I made some assumptions, since I do not know what an equilateral trapezoid is. I assumed the (possiblly) non-parallel sides were equal.

Let \(\displaystyle \theta\) be the angle, between 0 and pi, that the sides make with the wall. Let y we the side of the garden parallel to the wall, W the length of the wall, and L the lengths of the congruent sides. Then the height, \(\displaystyle H=L\sin\theta\).

Maximize, with respect to \(\displaystyle H,y\):
\(\displaystyle A= \frac{H}{2}(y+W) = \frac{1}{2}(Hy) + \frac{W}{2}H\)

Given constraint: \(\displaystyle 120=2L+y+W\implies \frac{\sin\theta}{2}(120-y-W)=H\)

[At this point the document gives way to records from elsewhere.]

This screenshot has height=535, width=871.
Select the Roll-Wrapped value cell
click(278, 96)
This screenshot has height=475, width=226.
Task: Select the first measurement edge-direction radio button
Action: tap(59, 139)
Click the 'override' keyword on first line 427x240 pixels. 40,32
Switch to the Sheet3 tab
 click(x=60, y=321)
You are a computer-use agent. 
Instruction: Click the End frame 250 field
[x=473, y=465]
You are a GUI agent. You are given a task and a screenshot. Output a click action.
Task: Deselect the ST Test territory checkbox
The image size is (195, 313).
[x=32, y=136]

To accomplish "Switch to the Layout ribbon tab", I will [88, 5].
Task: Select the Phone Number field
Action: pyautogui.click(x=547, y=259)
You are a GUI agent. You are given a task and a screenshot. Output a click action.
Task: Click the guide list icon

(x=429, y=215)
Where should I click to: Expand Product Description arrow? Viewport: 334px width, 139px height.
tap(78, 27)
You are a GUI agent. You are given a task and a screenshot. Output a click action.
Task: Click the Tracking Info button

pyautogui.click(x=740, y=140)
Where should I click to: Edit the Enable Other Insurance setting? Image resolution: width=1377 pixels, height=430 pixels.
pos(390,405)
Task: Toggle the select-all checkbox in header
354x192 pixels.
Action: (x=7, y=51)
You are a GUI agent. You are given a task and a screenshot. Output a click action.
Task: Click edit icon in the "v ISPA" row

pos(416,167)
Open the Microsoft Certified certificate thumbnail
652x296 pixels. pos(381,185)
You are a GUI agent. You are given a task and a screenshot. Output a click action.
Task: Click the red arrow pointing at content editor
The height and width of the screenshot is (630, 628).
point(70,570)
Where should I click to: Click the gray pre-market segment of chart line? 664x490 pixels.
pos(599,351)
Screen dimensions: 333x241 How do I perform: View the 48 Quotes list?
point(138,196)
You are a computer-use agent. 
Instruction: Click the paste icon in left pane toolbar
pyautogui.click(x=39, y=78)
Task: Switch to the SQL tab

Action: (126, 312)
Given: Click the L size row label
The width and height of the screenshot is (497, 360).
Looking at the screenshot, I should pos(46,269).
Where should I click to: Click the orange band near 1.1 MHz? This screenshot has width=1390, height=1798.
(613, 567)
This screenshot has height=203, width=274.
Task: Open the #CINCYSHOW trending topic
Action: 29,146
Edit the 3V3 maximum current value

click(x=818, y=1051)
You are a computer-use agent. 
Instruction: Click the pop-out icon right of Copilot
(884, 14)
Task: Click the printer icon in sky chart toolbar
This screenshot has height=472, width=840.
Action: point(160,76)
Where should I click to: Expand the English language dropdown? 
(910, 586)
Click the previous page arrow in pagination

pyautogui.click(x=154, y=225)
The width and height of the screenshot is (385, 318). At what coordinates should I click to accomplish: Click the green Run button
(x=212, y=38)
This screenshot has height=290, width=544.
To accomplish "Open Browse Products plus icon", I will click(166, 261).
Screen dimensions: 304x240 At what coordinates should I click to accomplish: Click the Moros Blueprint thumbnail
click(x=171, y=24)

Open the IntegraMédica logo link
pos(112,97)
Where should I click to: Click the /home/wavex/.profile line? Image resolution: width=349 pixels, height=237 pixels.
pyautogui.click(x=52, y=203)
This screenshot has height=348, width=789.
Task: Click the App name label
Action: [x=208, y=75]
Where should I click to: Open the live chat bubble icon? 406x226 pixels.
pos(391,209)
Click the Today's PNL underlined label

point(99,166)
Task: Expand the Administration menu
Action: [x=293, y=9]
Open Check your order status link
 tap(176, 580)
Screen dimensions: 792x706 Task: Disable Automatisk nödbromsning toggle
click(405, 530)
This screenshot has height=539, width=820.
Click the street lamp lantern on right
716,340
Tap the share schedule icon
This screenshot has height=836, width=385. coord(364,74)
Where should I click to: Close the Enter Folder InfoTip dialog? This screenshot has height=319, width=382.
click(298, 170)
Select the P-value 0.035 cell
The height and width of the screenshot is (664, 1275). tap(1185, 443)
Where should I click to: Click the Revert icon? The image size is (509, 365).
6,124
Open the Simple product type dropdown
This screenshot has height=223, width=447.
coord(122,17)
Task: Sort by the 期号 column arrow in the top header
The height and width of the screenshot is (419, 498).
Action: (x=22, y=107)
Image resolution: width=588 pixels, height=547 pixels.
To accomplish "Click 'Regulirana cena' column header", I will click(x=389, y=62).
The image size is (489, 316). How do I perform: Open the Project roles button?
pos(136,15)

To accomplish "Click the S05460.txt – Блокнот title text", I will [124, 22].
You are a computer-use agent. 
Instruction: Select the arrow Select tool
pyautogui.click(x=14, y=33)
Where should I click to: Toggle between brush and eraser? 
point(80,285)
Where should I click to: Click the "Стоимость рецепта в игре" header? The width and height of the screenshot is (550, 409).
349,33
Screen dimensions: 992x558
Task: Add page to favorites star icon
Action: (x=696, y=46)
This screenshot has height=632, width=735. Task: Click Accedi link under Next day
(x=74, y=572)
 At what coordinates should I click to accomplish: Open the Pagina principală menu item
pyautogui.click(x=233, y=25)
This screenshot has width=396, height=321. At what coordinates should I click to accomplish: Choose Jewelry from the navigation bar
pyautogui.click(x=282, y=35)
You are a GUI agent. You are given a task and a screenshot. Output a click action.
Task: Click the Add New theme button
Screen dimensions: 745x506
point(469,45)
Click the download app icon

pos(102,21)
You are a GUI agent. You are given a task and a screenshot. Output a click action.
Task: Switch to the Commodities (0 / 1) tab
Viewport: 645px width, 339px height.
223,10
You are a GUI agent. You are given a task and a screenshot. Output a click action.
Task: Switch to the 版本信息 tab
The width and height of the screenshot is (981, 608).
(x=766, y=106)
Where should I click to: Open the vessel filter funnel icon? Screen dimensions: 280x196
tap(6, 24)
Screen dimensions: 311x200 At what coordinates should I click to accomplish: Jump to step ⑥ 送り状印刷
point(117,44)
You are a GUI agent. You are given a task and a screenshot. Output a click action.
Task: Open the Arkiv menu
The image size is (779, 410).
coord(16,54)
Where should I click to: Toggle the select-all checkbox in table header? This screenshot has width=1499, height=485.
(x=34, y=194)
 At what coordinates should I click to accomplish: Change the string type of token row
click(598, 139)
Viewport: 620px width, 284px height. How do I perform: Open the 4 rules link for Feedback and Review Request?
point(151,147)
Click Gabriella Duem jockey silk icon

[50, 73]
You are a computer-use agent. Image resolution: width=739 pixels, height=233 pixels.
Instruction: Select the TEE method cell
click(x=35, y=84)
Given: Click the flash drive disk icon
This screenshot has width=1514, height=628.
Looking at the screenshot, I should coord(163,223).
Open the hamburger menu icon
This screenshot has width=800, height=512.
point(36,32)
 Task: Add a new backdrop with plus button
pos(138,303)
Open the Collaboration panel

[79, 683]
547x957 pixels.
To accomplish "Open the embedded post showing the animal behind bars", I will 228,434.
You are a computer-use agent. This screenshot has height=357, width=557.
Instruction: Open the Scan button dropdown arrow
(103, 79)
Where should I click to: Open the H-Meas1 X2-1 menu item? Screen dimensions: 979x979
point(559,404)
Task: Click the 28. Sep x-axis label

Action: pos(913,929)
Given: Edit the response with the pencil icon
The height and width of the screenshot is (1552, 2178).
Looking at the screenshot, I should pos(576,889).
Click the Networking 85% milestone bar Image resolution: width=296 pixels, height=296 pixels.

\(\displaystyle A_y = \frac{1}{2}(y+W)H_y + \frac{1}{2}H = \frac{1}{2}H-\frac{H}{4L}(y+W)\)

Setting this to 0 gives: \(\displaystyle y=2L-W\)

To which the constraint assigns: \(\displaystyle L=30\), and so \(\displaystyle y=60-W\)

So \(\displaystyle A_{max} = HL = L^2\sin\theta = 900\sin\theta\)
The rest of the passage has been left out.